(Beginning of TASK DATA)

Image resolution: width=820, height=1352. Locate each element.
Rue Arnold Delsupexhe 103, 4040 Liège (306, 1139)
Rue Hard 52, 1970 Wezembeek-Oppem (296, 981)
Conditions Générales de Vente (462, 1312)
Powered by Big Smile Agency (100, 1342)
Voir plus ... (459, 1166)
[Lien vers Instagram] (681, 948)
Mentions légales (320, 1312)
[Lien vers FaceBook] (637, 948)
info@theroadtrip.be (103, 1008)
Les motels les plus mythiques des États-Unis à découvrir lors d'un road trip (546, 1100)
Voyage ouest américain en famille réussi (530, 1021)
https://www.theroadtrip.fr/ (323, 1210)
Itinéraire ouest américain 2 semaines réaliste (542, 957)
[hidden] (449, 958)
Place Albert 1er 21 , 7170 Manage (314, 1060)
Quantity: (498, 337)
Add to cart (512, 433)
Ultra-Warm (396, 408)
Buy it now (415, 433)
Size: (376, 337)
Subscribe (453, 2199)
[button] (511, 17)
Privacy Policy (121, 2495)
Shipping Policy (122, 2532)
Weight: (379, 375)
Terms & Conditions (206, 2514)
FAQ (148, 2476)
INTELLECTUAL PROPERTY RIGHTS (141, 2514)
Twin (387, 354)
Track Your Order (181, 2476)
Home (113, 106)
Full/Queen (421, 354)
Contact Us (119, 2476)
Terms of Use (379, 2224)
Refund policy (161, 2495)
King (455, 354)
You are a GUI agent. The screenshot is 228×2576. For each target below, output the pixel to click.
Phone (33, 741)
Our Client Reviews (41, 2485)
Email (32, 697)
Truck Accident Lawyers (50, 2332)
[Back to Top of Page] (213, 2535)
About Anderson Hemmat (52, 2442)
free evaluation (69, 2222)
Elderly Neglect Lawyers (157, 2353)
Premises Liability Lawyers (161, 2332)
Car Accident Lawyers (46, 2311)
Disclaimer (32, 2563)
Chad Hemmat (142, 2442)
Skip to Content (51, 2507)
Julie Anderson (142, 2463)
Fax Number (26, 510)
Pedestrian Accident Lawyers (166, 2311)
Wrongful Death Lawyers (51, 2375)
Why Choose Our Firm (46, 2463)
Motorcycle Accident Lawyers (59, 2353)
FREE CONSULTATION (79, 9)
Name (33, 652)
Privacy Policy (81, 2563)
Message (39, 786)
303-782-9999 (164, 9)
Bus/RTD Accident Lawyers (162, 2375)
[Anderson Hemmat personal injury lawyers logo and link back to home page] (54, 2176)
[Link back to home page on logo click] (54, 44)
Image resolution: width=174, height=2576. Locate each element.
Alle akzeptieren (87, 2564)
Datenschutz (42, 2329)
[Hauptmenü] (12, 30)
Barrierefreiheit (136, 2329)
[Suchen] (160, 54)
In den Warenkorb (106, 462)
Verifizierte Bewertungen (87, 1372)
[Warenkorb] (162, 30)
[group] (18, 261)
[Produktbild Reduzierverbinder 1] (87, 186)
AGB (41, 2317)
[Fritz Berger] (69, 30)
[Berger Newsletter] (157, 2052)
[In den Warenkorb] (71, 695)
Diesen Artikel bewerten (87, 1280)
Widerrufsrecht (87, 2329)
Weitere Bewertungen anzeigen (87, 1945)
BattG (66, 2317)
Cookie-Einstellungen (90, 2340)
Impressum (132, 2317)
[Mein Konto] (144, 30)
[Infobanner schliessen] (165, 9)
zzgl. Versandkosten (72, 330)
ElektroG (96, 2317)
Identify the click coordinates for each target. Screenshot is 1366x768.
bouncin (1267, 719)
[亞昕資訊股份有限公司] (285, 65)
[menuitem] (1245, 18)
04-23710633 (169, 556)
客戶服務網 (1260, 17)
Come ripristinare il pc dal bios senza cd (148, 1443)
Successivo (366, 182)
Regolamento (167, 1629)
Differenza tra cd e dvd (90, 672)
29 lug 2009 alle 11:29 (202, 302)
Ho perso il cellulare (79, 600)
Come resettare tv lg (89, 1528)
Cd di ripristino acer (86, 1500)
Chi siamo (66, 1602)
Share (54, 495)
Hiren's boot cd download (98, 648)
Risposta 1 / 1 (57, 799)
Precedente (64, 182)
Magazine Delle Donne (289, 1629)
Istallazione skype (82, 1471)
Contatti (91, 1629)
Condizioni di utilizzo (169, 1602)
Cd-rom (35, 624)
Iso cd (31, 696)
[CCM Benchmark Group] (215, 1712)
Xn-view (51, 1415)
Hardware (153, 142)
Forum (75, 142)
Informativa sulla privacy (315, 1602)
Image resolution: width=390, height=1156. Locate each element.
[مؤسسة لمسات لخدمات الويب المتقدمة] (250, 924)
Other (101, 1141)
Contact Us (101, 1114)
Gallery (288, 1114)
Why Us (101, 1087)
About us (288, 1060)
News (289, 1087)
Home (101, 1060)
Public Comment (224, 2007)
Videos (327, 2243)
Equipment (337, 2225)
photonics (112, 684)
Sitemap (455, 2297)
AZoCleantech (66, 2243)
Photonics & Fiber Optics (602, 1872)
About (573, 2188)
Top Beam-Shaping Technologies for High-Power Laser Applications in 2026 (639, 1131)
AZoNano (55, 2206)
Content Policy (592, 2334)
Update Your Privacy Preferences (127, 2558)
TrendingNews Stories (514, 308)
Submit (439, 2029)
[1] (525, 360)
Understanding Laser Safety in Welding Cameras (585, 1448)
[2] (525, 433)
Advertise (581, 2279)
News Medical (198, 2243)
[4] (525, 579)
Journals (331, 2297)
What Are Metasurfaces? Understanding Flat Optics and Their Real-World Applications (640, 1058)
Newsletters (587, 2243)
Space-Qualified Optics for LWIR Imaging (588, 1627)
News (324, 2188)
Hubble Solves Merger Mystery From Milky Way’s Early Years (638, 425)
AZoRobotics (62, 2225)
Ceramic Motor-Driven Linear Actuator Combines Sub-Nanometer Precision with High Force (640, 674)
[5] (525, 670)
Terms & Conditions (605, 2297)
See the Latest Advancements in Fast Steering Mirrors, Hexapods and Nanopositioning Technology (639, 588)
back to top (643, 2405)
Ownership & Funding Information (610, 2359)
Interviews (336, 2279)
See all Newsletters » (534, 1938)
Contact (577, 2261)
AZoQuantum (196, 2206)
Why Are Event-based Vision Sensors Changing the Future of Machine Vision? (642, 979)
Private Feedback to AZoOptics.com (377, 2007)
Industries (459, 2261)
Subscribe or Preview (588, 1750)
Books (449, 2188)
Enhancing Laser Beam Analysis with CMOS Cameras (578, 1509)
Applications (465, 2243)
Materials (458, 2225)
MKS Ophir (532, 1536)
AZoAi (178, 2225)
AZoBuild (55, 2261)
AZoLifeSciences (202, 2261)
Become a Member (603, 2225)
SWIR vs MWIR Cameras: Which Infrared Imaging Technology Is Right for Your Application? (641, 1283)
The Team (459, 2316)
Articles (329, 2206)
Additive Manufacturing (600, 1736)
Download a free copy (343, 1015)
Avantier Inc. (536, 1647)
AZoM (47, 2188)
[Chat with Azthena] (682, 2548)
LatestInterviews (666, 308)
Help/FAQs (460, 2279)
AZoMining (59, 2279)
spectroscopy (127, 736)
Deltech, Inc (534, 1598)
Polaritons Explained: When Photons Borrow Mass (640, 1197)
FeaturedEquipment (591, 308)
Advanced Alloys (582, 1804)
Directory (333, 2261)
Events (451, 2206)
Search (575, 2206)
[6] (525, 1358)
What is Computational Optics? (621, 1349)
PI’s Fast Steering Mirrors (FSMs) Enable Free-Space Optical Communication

(End of TASK DATA)

### PROBLEM TO SOLVE
Give back exactly the lines above, from the line containing "Name (33, 652)" through the line containing "[Mein Konto] (144, 30)", with both end lines and nothing more.

### ANSWER BOX
Name (33, 652)
Privacy Policy (81, 2563)
Message (39, 786)
303-782-9999 (164, 9)
Bus/RTD Accident Lawyers (162, 2375)
[Anderson Hemmat personal injury lawyers logo and link back to home page] (54, 2176)
[Link back to home page on logo click] (54, 44)
Image resolution: width=174, height=2576. Locate each element.
Alle akzeptieren (87, 2564)
Datenschutz (42, 2329)
[Hauptmenü] (12, 30)
Barrierefreiheit (136, 2329)
[Suchen] (160, 54)
In den Warenkorb (106, 462)
Verifizierte Bewertungen (87, 1372)
[Warenkorb] (162, 30)
[group] (18, 261)
[Produktbild Reduzierverbinder 1] (87, 186)
AGB (41, 2317)
[Fritz Berger] (69, 30)
[Berger Newsletter] (157, 2052)
[In den Warenkorb] (71, 695)
Diesen Artikel bewerten (87, 1280)
Widerrufsrecht (87, 2329)
Weitere Bewertungen anzeigen (87, 1945)
BattG (66, 2317)
Cookie-Einstellungen (90, 2340)
Impressum (132, 2317)
[Mein Konto] (144, 30)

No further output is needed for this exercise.